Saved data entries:
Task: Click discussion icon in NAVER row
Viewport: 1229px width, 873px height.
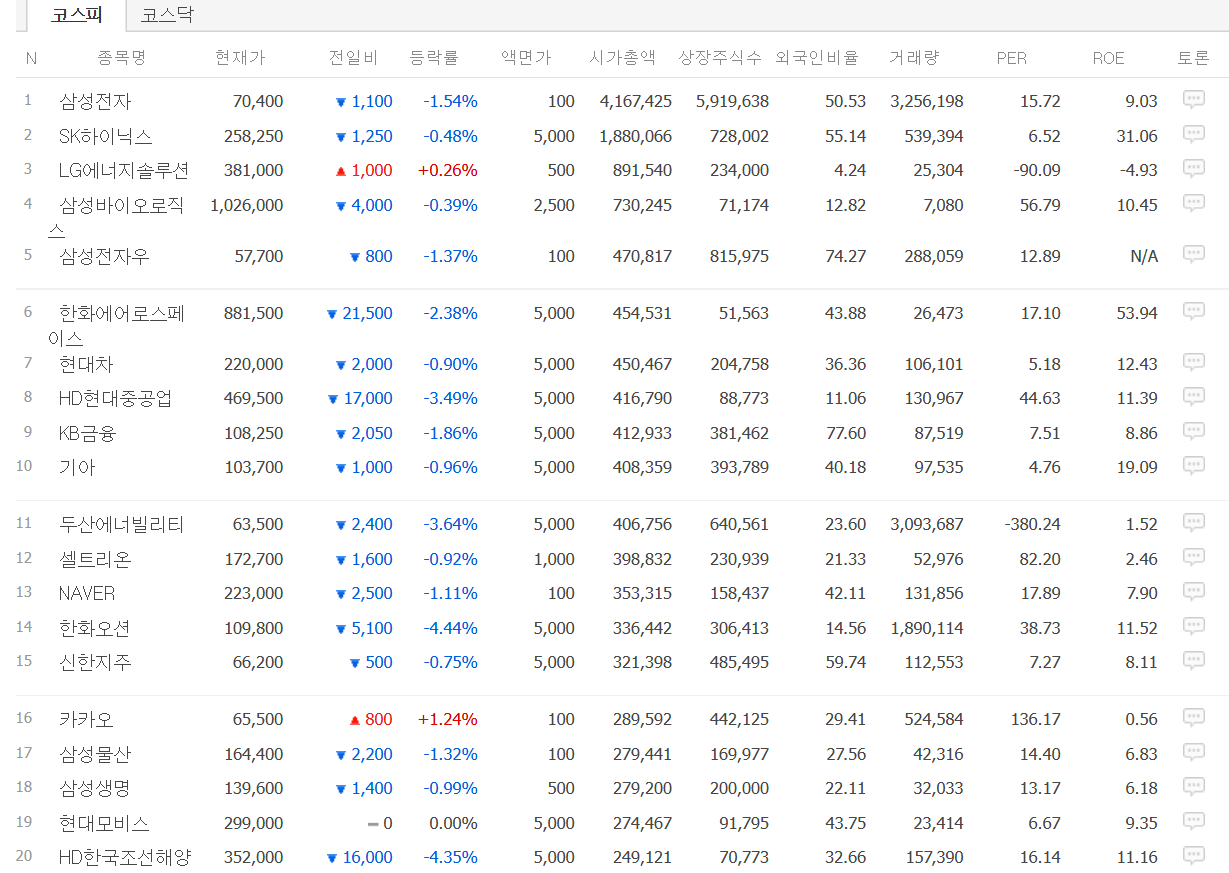Action: click(x=1193, y=592)
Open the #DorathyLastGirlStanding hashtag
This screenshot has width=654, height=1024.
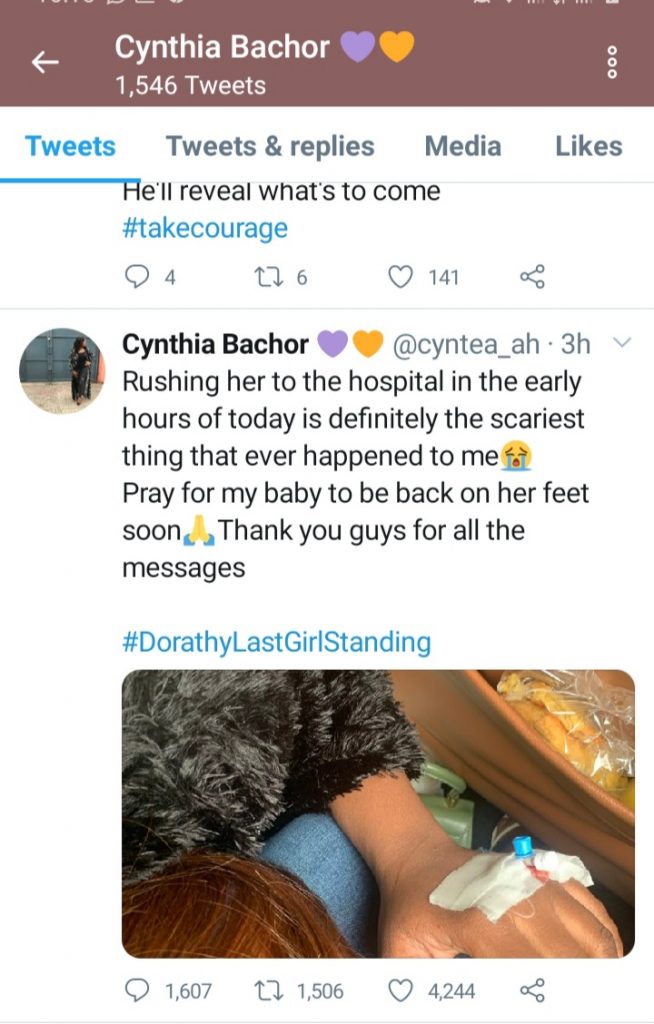click(276, 641)
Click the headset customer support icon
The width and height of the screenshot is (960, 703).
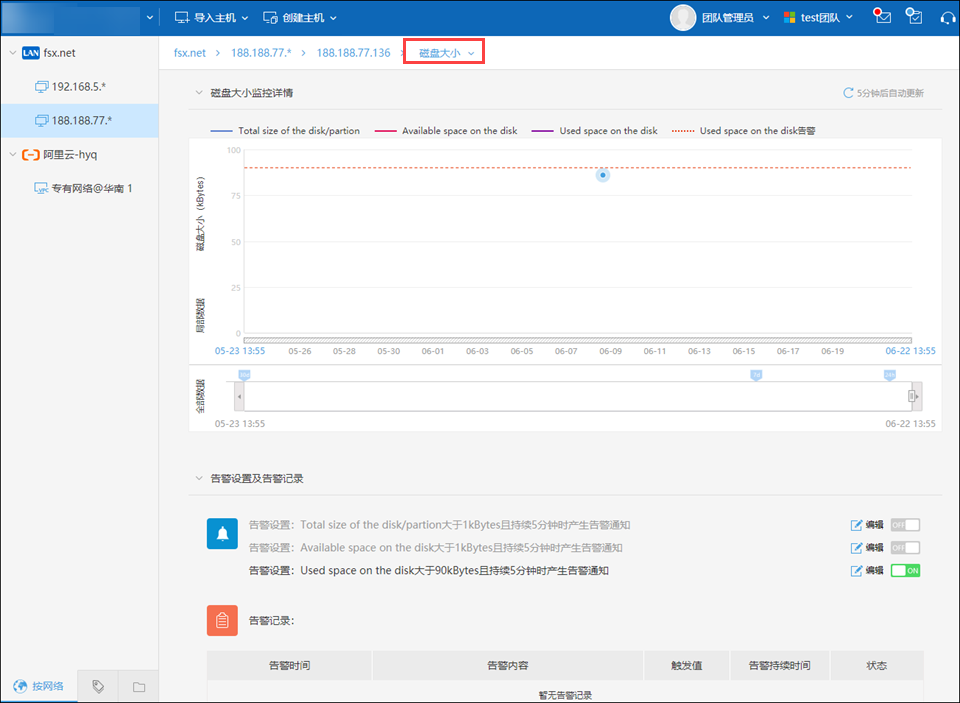947,17
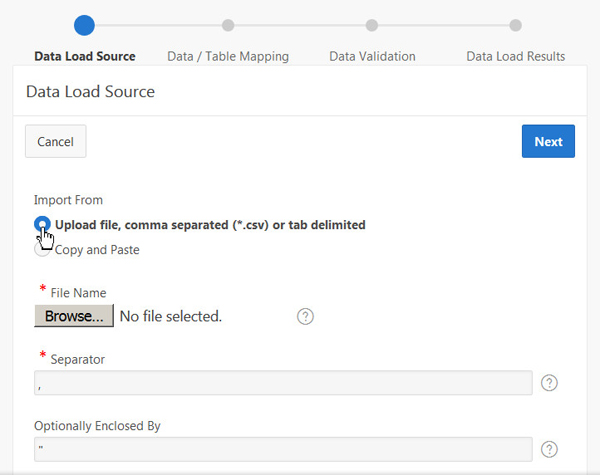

DESCRIPTION OF THE TASK = Output every entry exactly. Pictures stay out.

ANSWER AREA =
Task: Click discussion icon in NAVER row
Viewport: 1229px width, 873px height.
Action: click(x=1193, y=592)
Open the #DorathyLastGirlStanding hashtag
This screenshot has width=654, height=1024.
click(276, 641)
Click the headset customer support icon
The width and height of the screenshot is (960, 703).
947,17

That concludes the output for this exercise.